Did we solve world hunger?
What is your life span expected to be? 
Did the Lions ever win a Super Bowl?

"To understand how important your vote is, you need to look at the past. Run it through the analyzer in your head, compare it to the present, as well as the alternate present, the one that never happened. Only then can you draw a line into the future."

Growing up in the 60's and 70's, it was nearly impossible not to be, at the very least, aware of what was happening in the political world. Even as a three year old toddler in suburban Detroit, I remember my parents watching Kennedy and Nixon duke it out in a debate. I recall a Kennedy volunteer coming to our door, asking to speak with my parents about the upcoming election. Then, at age 5, the Cuban Missile Crisis, where the nation was on the brink of nuclear holocaust. My mother, in a sigh of relief, told me that the President "stopped a war from happening". In my 5 year old mind, I imagined Kennedy walking out on to the middle of a battlefield between opposing sides, raising his hand and declaring that the pending battle be abandoned. In my ever imaginative mind, the words Kennedy spoke were "STOP THIS WAR" (If it were only that easy). I remember the beginning of U.S. "Police action" in Vietnam, as it became a nightly news event, with reporters following Marines through the jungle. I had no idea what it was about, but it was scary.
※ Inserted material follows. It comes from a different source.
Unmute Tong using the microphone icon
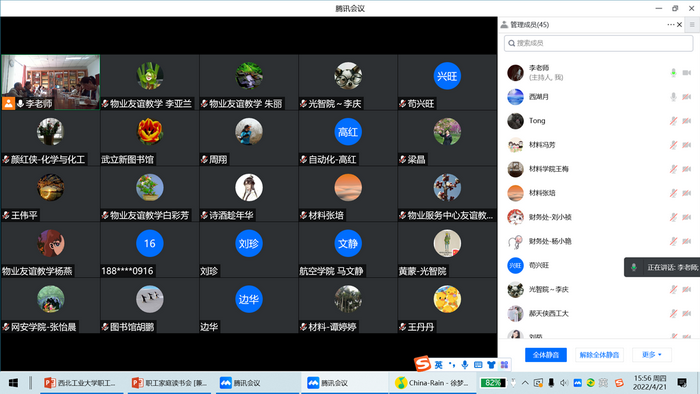Screen dimensions: 700x394 [x=673, y=120]
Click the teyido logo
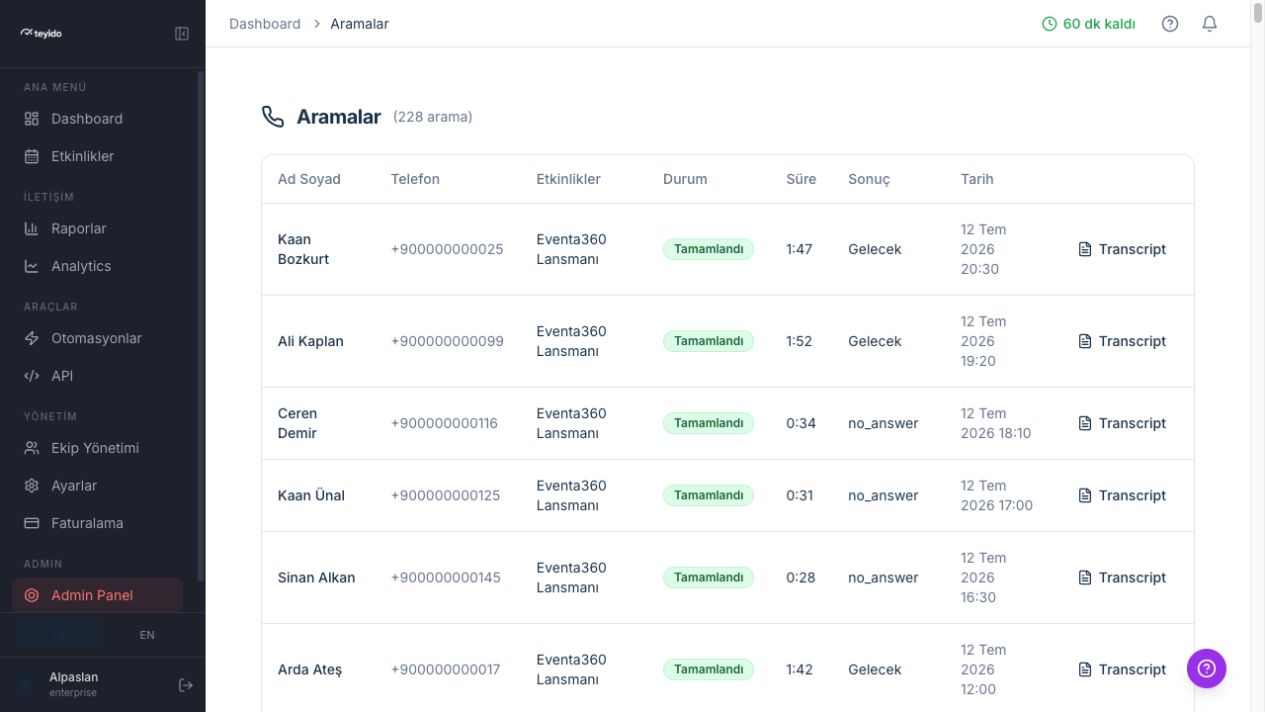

November 1963, in first grade, on the bus on the way home from school, older girls were crying...all of them. It was then that I learned of the assassination of President Kennedy, and will never forget the wave of shock that pierced my heart. Over the next few days I couldn't get my mind off of Caroline, who was my age and would never jump into her fathers arms again, and I cried by myself when alone, feeling a deep sympathy for her. It was horrible at any age.

After Johnson took over as President, the war escalated, and the body bags flowed. A war that, even at such a young age, I believed would not have happened had Kennedy still been President. By the end of that war, 54,000 American boys will have lost their lives, in a war that was actually a proxy war with the Soviets, as the Communists supplied weapons and artillery to the North Vietnamese. In that war, a war than never should have happened in the first place, more than 2,000,000 (two million) Vietnamese perished, with approximately one million from each side of the border between North and South Vietnam. By the end of the war in early 1975, it was apparent that this ridiculous, useless waste of life was all about weapons and war supply profits, and which superpower had the largest balls. The Soviets won, USA lost, and both North and South Vietnam lost, but the profits had been made.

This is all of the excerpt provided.